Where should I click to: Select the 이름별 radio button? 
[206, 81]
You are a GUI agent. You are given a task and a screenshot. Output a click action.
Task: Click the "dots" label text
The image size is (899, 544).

----------------------------------------

▸ **Required action**: Exactly the lines from the one with "Task: Click the" through the last line of the listing above must make up your answer.

▸ **Answer section**:
Task: Click the "dots" label text
The image size is (899, 544).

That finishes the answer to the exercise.